━━ Recorded data ━━
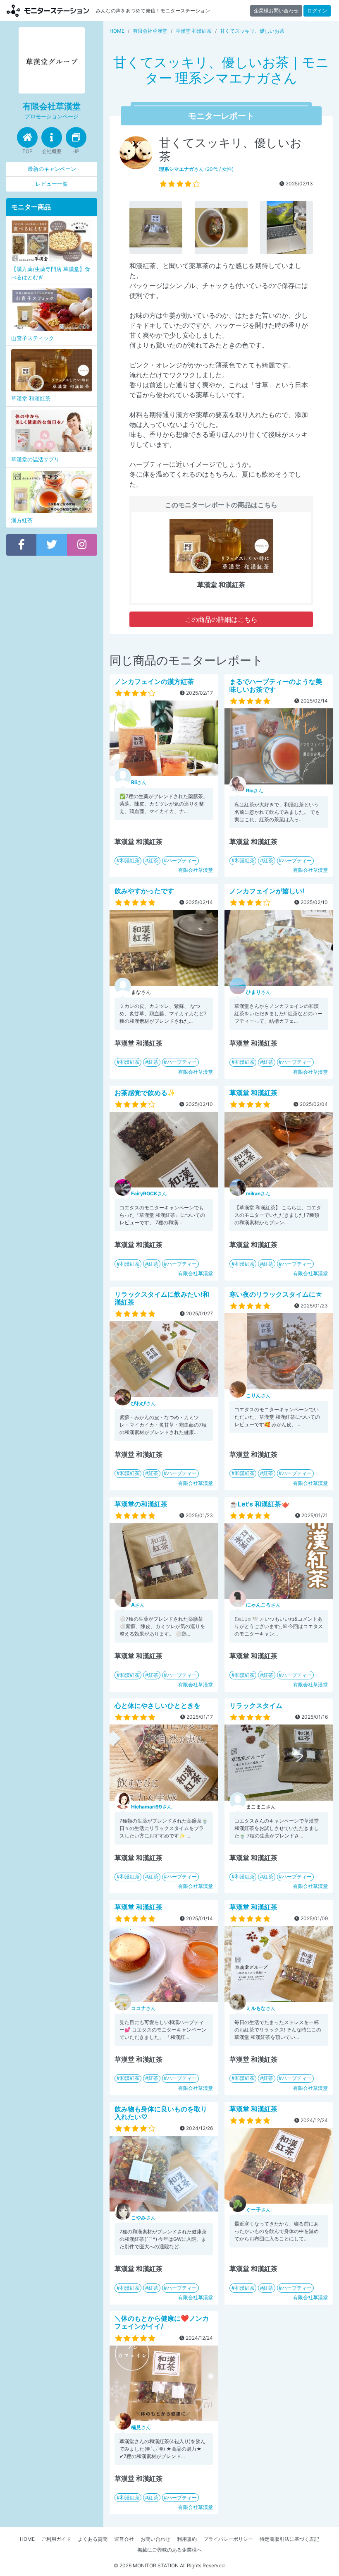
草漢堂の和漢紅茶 (141, 1504)
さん (139, 782)
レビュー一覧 (52, 184)
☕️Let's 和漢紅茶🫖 (259, 1504)
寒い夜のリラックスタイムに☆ (275, 1294)
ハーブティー (182, 860)
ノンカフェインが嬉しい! (266, 891)
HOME (27, 2539)
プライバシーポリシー (228, 2539)
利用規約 (187, 2539)
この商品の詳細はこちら (221, 619)
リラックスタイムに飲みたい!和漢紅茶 (162, 1298)
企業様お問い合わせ (276, 10)
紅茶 (153, 860)
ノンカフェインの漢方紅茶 (154, 681)
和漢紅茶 (130, 860)
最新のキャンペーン (52, 169)
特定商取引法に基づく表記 (289, 2539)
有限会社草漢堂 (195, 870)
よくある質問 (92, 2539)
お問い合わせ (155, 2539)
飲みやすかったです (144, 891)
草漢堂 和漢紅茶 (253, 1093)
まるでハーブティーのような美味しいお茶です (275, 685)
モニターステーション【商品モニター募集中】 (48, 10)
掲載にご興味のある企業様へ (169, 2550)
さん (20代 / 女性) (196, 169)
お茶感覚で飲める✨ (145, 1093)
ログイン (317, 10)
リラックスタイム (255, 1705)
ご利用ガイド (56, 2539)
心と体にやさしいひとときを (158, 1705)
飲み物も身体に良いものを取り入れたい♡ (161, 2113)
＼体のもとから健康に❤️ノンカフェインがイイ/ (162, 2322)
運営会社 (124, 2539)
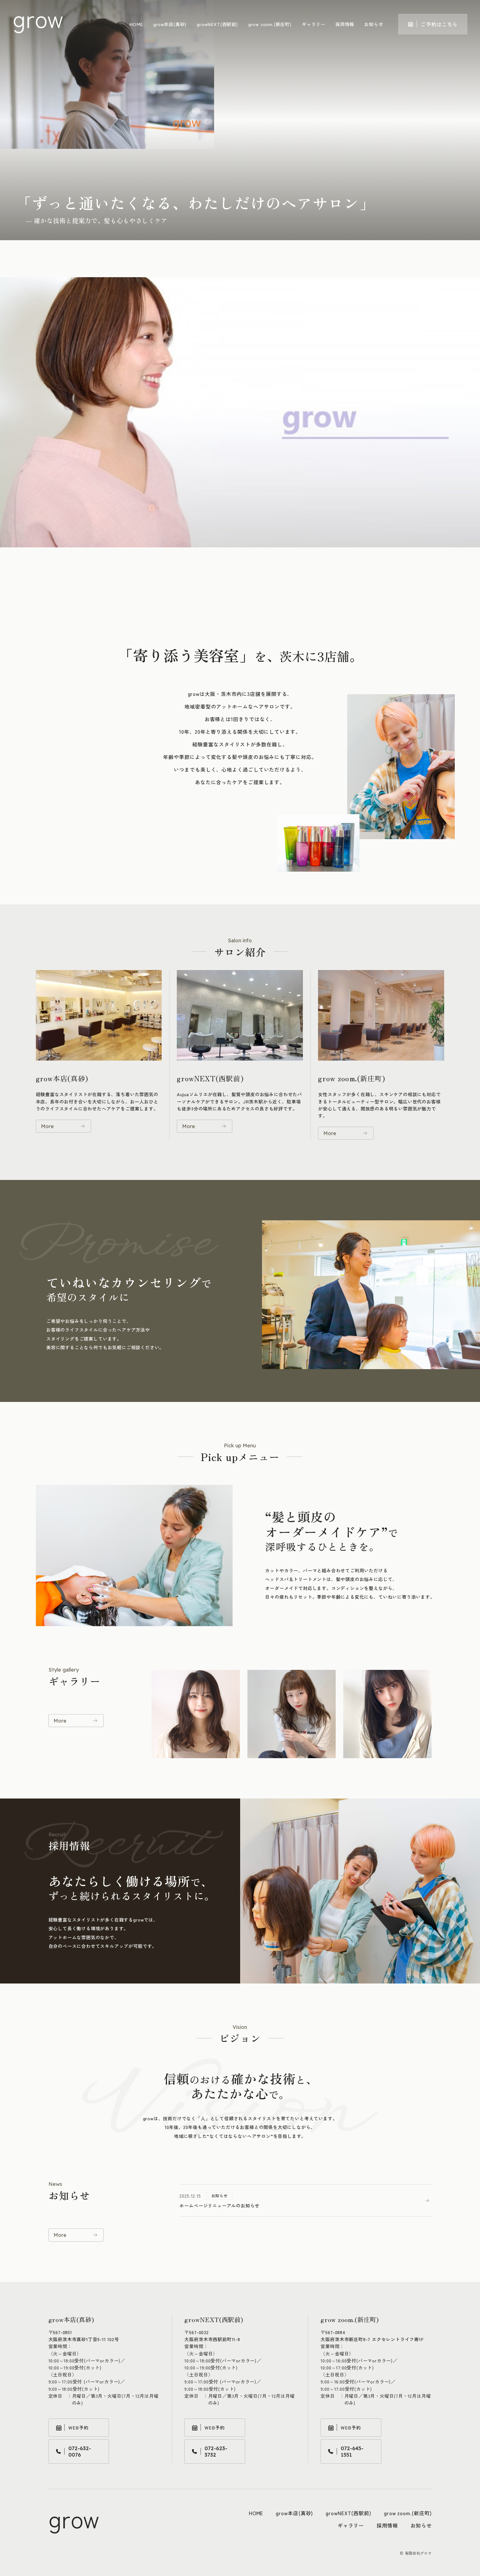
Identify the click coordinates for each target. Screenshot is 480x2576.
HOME (136, 24)
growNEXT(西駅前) (217, 24)
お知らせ (373, 24)
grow (38, 17)
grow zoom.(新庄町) (270, 24)
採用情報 (344, 24)
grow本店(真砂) (170, 24)
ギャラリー (313, 24)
━━━
§ **Task brief**:
Copy exactly the lines from the one containing "さん (20代 / 女性) (196, 169)" to the end of the records, both included, and leave the pictures out.

§ **Solution to this task**:
さん (20代 / 女性) (196, 169)
お茶感覚で飲める✨ (145, 1093)
ログイン (317, 10)
リラックスタイム (255, 1705)
ご利用ガイド (56, 2539)
心と体にやさしいひとときを (158, 1705)
飲み物も身体に良いものを取り入れたい♡ (161, 2113)
＼体のもとから健康に❤️ノンカフェインがイイ/ (162, 2322)
運営会社 (124, 2539)
Identify the click coordinates for each target. Screenshot is 480x2576.
HOME (136, 24)
growNEXT(西駅前) (217, 24)
お知らせ (373, 24)
grow (38, 17)
grow zoom.(新庄町) (270, 24)
採用情報 (344, 24)
grow本店(真砂) (170, 24)
ギャラリー (313, 24)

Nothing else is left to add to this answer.